Re: INFO: rcu detected stall in do_idle

From: luca abeni
Date: Thu Oct 18 2018 - 06:38:15 EST


Hi Juri,

On Thu, 18 Oct 2018 12:10:08 +0200
Juri Lelli <juri.lelli@xxxxxxxxxx> wrote:
[...]
> > Yes, a HZ related limit sounds like something we'd want. But if
> > we're going to do a minimum sysctl, we should also consider adding
> > a maximum, if you set a massive period/deadline, you can, even with
> > a relatively low u, incur significant delays.
> >
> > And do we want to put the limit on runtime or on period ?
> >
> > That is, something like:
> >
> > TICK_NSEC/2 < period < 10*TICK_NSEC
> >
> > and/or
> >
> > TICK_NSEC/2 < runtime < 10*TICK_NSEC
> >
> > Hmm, for HZ=1000 that ends up with a max period of 10ms, that's far
> > too low, 24Hz needs ~41ms.

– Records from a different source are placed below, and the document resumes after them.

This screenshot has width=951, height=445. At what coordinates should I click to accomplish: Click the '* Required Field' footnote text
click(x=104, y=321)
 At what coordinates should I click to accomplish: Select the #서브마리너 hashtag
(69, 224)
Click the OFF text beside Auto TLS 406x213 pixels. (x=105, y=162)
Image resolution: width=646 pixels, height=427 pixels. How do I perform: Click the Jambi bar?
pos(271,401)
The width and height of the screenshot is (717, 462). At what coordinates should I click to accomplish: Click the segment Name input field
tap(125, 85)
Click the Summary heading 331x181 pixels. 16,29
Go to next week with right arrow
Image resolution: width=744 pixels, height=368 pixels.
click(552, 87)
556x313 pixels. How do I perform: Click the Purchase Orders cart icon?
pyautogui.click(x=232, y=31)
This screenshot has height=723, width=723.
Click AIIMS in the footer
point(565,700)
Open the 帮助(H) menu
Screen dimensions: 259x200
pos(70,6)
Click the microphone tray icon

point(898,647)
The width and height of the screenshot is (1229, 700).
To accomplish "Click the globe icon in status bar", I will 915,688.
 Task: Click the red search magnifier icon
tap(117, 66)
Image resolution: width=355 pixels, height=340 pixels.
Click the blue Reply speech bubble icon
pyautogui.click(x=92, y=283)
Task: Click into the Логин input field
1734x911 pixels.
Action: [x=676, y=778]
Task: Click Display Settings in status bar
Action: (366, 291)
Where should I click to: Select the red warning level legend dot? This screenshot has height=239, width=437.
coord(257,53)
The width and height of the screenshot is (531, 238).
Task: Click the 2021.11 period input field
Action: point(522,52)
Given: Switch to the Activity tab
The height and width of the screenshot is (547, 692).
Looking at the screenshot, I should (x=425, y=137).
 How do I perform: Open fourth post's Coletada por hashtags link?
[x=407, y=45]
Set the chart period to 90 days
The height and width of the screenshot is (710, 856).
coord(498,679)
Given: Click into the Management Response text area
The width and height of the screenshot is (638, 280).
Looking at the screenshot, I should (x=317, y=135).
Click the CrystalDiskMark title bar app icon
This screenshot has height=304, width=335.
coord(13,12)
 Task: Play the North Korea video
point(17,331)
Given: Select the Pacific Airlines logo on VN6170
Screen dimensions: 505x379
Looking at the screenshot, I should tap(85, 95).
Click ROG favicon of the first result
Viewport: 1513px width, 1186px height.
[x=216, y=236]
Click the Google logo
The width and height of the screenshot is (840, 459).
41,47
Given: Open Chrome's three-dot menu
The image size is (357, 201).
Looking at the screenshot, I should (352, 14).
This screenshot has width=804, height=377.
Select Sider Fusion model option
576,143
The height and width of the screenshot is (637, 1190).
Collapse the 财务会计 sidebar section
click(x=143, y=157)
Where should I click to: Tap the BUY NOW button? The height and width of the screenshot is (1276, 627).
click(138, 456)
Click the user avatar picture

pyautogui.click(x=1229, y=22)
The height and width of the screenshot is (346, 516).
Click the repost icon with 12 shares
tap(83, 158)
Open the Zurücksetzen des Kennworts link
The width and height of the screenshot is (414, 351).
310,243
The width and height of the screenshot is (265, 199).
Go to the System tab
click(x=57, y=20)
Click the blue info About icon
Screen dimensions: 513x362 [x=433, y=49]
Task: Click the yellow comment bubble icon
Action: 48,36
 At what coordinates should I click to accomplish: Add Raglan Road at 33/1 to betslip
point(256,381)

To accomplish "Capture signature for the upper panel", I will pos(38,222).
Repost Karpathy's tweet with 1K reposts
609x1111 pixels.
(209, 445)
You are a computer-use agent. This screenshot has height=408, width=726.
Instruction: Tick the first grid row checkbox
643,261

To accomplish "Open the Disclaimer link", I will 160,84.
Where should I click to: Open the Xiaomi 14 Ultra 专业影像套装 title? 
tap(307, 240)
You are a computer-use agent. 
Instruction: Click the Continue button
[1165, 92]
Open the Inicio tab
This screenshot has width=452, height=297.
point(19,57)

We can of course also limit the runtime
> > by capping u for users (as we should anyway).
>
> I also thought of TICK_NSEC/2 as a reasonably safe lower limit

I tend to think that something larger than "2" should be used (maybe
10? I mean: even if HZ = 100, it might make sense to allow a runtime
equal to 1ms...)


> that will implicitly limit period as well since
>
> runtime <= deadline <= period

I agree that if we end up with TICK_NSEC/2 for the runtime limit then
explicitly enforcing a minimum period is not needed.



> Not sure about the upper limit, though. Lower limit is something
> related to the inherent granularity of the platform/config, upper
> limit is more to do with highest prio stuff with huge period delaying
> everything else; doesn't seem to be related to HZ?

I agree


Luca